Letter October 27, 2010
I really do hope that our countries – India and Pakistan – will learn to get along.

KULU, HIMACHAL PRADESH, INDIA: A few words of appreciation for Sarah Elahi’s article ‘What exactly is Pakistan ‘cultural heritage?’’ published on October 24. I am an Indian living in the hills of Himachal and don't have any connection with Pakistan. I stumbled onto the website of your newspaper when I was trying to search for something in the Indian Express. And when I decided to read Ms Elahi’s article I was in for a real surprise — not least because most of us think that all Pakistanis are AK47-toting religious zealots.

In fact, if I may expand on this further, the blinkers started coming off about a year ago. I was in Chandigarh and one of my friends took me to a large market area where, much to my surprise, I found a trade fair being organised where goods and items made in Pakistan were being sold. I ventured inside and saw sales people selling their wares shouting ‘do sau rupay, do sau rupay’ — and I saw Indian visitors haggling with the Pakistani shopkeepers for a better bargain. When I saw this I realised how similar these traders from Lahore, Rawalpindi and Karachi were to us Indians.
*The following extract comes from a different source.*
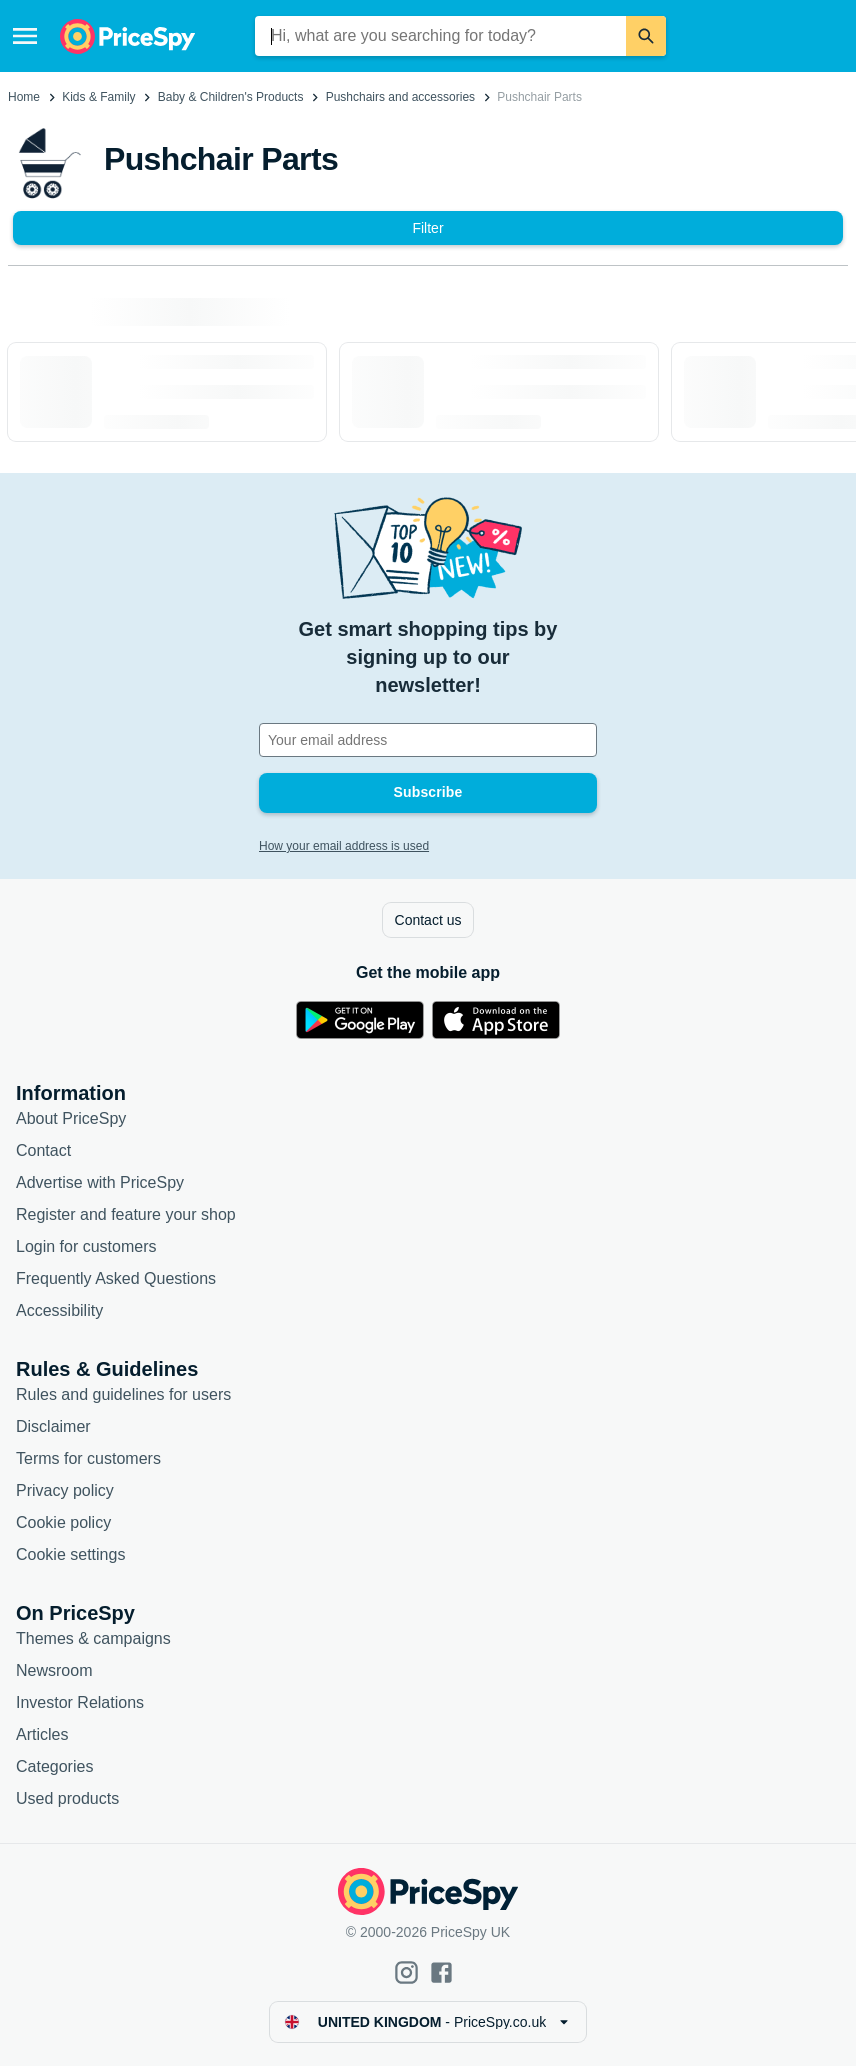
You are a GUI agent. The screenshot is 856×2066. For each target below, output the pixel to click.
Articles (42, 1734)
The visit to that trade fair and Ms Elahi’s article both remind me of what my father used to say. He studied in Lahore before Partition and one of his closest friends – from Lyallpur as it was called then – was a staunch Muslim Leaguer. Many of his college mates were Muslims and according to him the forces of history caused all the mess. The point I am trying to make is that I really do hope that our countries – India and Pakistan – will learn to get along.

Sudarshan Sharma

Published in The Express Tribune, October 28th, 2010.